Toilet Tank—dripping noise
There is a dripping noise in my toilet tank. I think the black suction thing does not seal properly. Can this be the source of the noise—and how do I fix it?
The "dripping noise" you hear could come from several sources. It is possible that the tank water is too high; perhaps the flapper (the "black suction thing") does not seal properly; or the ballcock may be worn out and in need of replacement. Before you begin, first determine what type of ballcock is installed in the tank and how it works.
There are two common types of ballcocks, but four ballcock styles and adjustment methods (which will be discussed later on).

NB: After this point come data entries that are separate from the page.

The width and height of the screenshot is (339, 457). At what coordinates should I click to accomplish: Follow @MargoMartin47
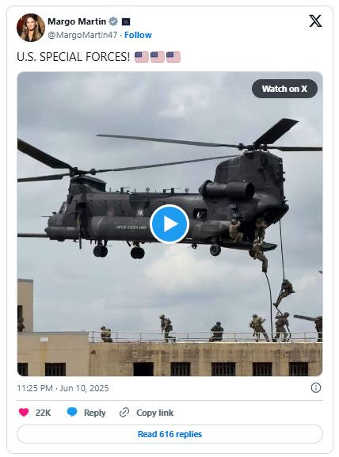138,35
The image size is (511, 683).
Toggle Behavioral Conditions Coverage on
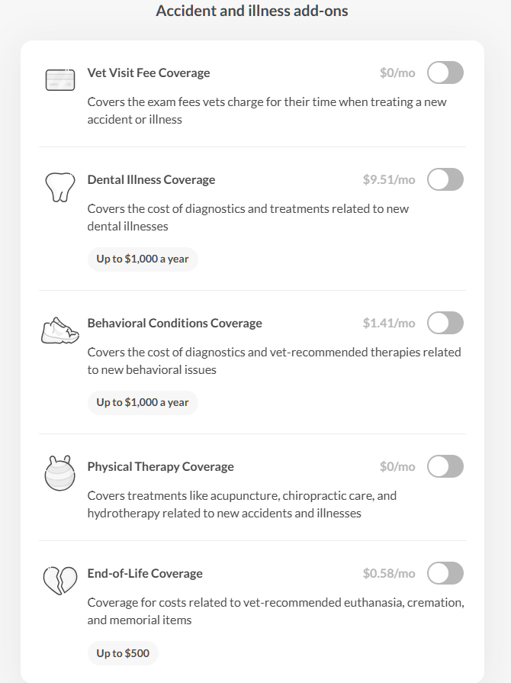pos(445,323)
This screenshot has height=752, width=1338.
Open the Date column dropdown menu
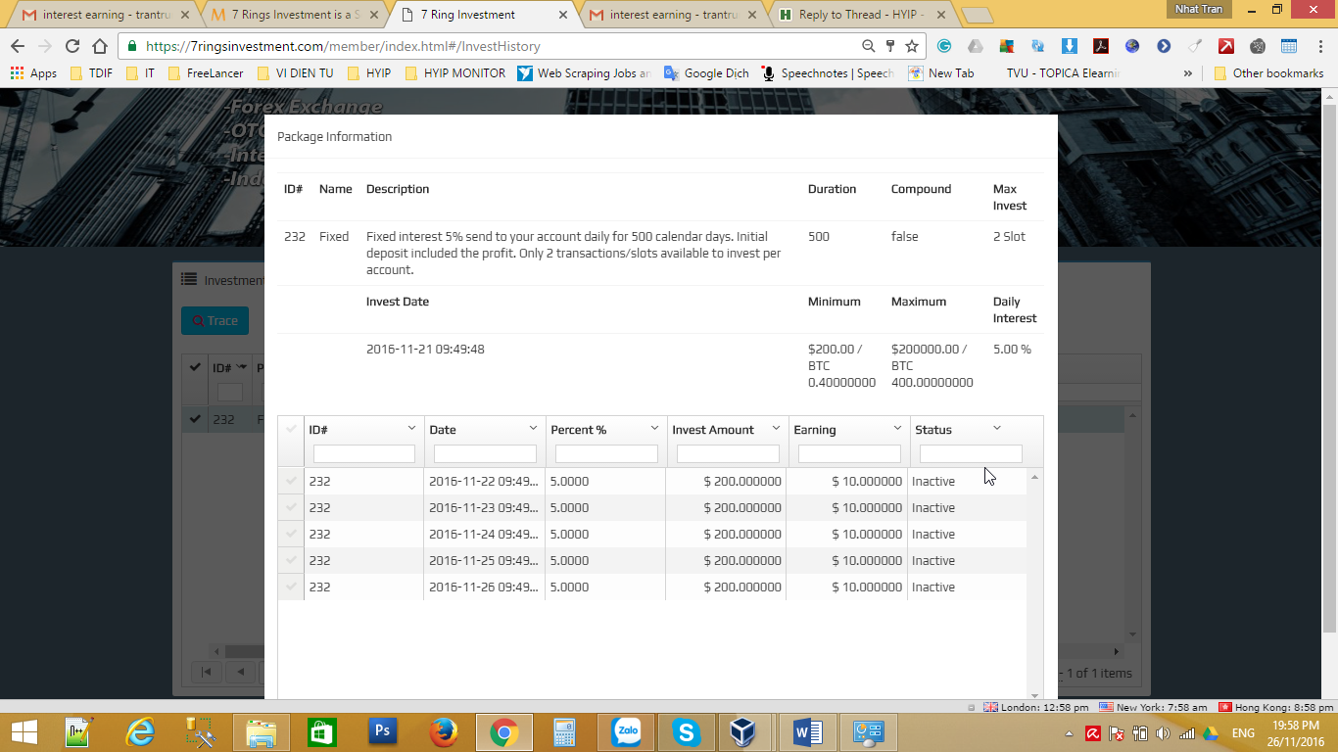[x=533, y=429]
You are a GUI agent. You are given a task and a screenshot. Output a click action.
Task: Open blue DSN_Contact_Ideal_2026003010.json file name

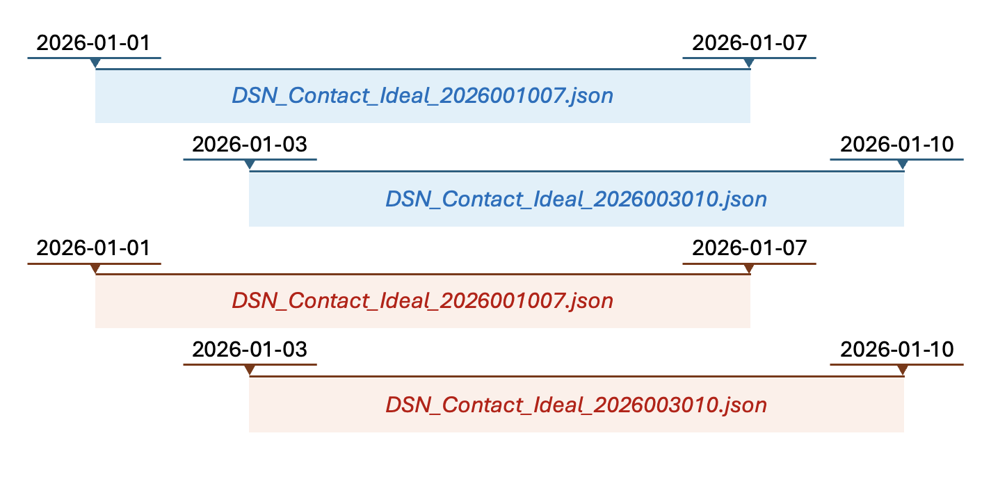[577, 199]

In general, the first type has a horizontal float rod with a float or ball on the end; the other type has a plastic float that moves up and down the ballcock shaft.

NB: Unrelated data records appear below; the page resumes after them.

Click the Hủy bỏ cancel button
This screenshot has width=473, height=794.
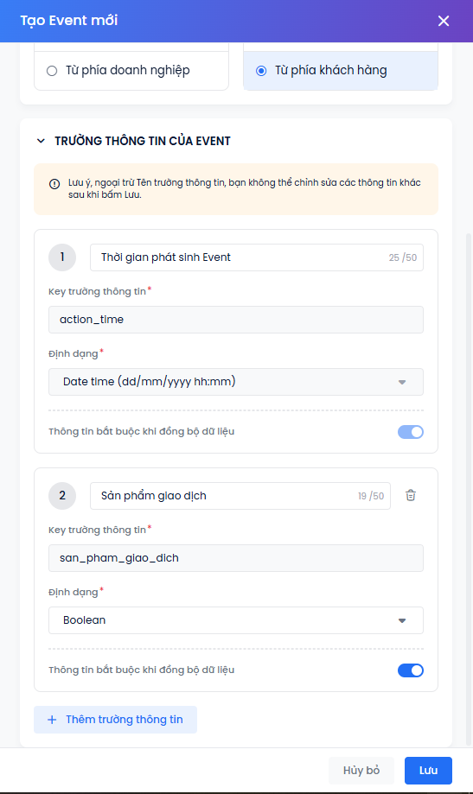tap(361, 771)
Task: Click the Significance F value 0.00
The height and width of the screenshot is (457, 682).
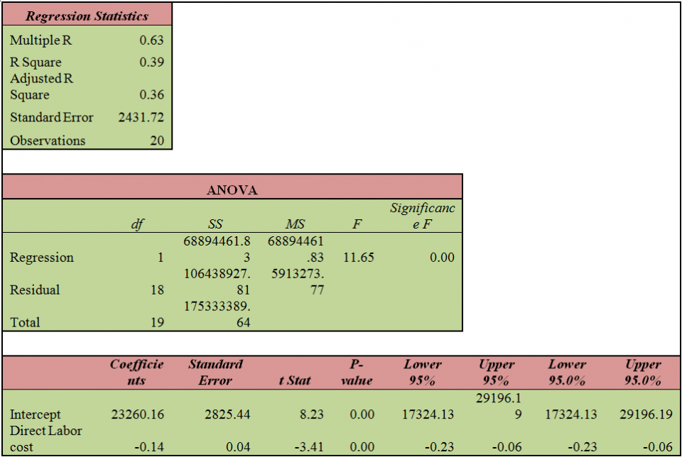Action: pos(448,257)
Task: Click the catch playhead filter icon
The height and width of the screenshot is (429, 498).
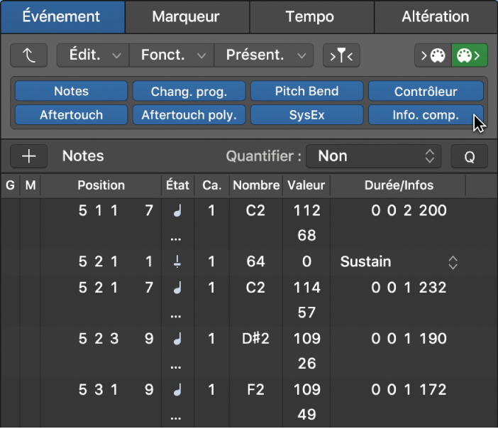Action: (341, 55)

The ballcock controls the amount of water that enters the toilet tank. Ballcocks are adjustable to increase or reduce the amount of water in the tank. Ideally, the tank's water level should be level with the fill line etched into the interior of the tank.

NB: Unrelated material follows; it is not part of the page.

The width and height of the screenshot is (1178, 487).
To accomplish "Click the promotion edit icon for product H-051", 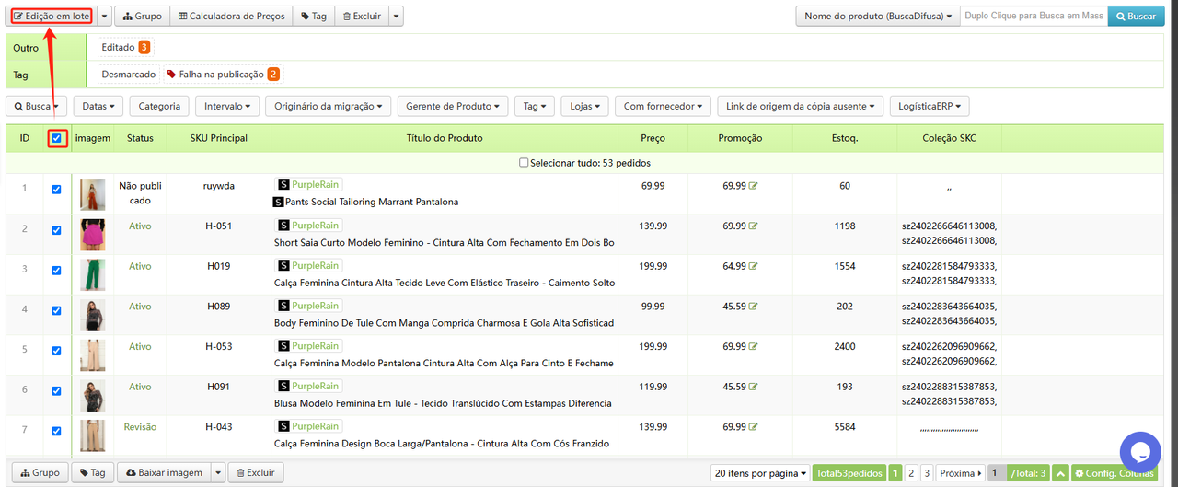I will (x=754, y=226).
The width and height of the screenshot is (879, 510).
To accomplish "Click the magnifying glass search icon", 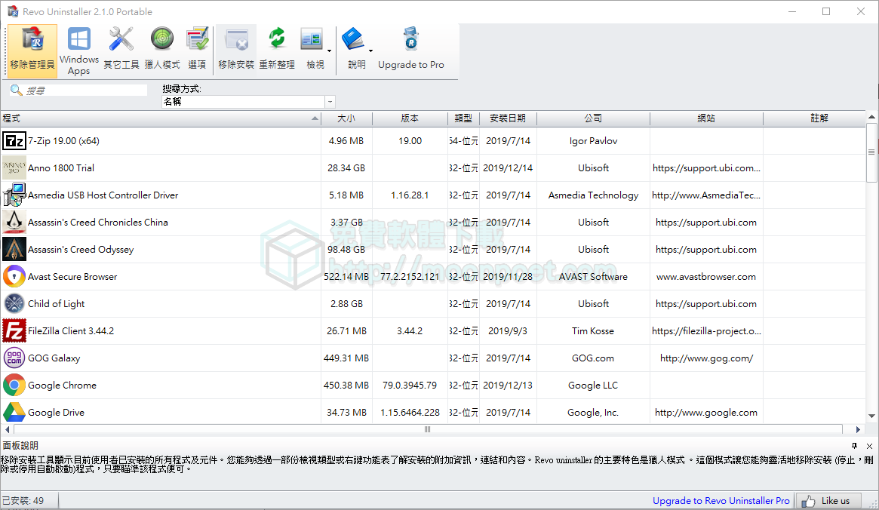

The common float-rod ballcock is easily adjusted. For more water in the tank, bend the float rod up so more water is required to float the ball high enough to reach the cutoff point. For less water, bend the float rod down so the ball reaches its cutoff point earlier with less water. The float rods are easily bent with your hands.
To bend the rod, place the palm of one hand over or under the rod, depending upon the direction you wish to bend it. With the rod cradled in the palm of one hand, use the other hand to bend it at the end with the float. Be careful not to bend the rod sideways. If the float gets too close to the side of the tank, it may stick on the tank.
With age the float rod often becomes loose. If the rod is not securely screwed into the ballcock, the float may contact the side of the tank. If the float hangs up on the tank, the ballcock will not work properly. If the ball sticks in the down position, the water will not shut off. If it sticks in the up position, the water will not turn on.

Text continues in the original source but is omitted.